3 replies to this topic

[ShyWriter]

The NoScript Firefox extension provides extra protection for Firefox, Seamonkey and other mozilla-based browsers: this free, open source add-on allows JavaScript, Java and Flash and other plugins to be executed only by trusted web sites of your choice (e.g. your online bank), and provides the most powerful Anti-XSS protection available in a browser.

NoScript's unique whitelist based pre-emptive script blocking approach prevents exploitation of security vulnerabilities (known and even not known yet!) with no loss of functionality...

• You can enable JavaScript, Java and plugin execution for sites you trust with a simple left-click on the NoScript status bar icon , or using the contextual menu, for easier operation in popup statusbar-less windows.
  
• Watch the "Block scripts in Firefox" video by CNET.
  
• Features
  
• Screen Shots
  
• FAQ

Product Info: NoScript


Special THANKS to hayc59 for anchor page concept..and format.

[ShyWriter]

.

Script Surrogates Quick Reference

Posted by: Giorgio

Since their introduction, NoScript’s Script Surrogates (or “Surrogate Scripts”) have grown both in reliability and flexibility.
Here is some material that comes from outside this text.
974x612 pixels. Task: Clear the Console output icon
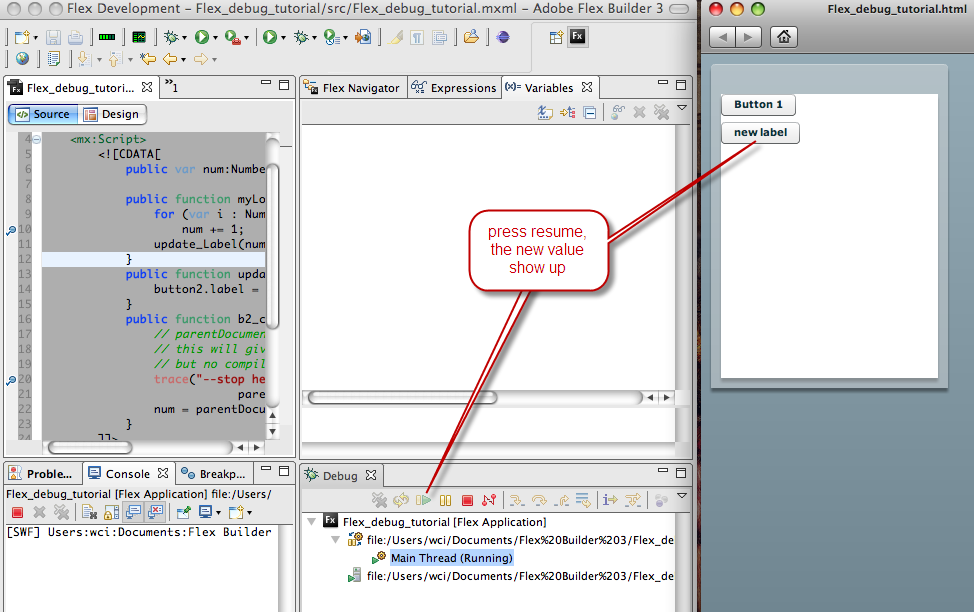pyautogui.click(x=87, y=512)
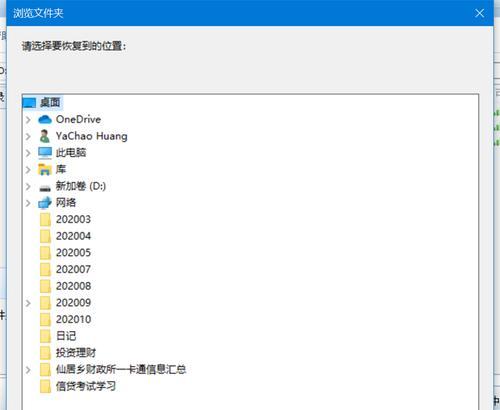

NoScript 2.1.3 introduced two new types of surrogates (“Before script” and “After script”), so it’s a good time to recap.

Script Surrogates replace a blocked script or complements existing scripts which would not work as expected because of NoScript.

A Script Surrogate is defined by a pair about:config string entries:

• “noscript.surrogate.surrogate_name.replacement” contains the JavaScript code to be executed.
  
• “noscript.surrogate.surrogate_name.sources” is a URL pattern matching the origin(s) of the scripts to be replaced or complemented.

Various built-in surrogates can be looked up for reference by opening about:config and typing noscript.surrogate. inside the filter box.

Source URL patterns may be prefixed with one or more special characters (<, >, @ and !), which determine the type and behavior of the matching surrogate.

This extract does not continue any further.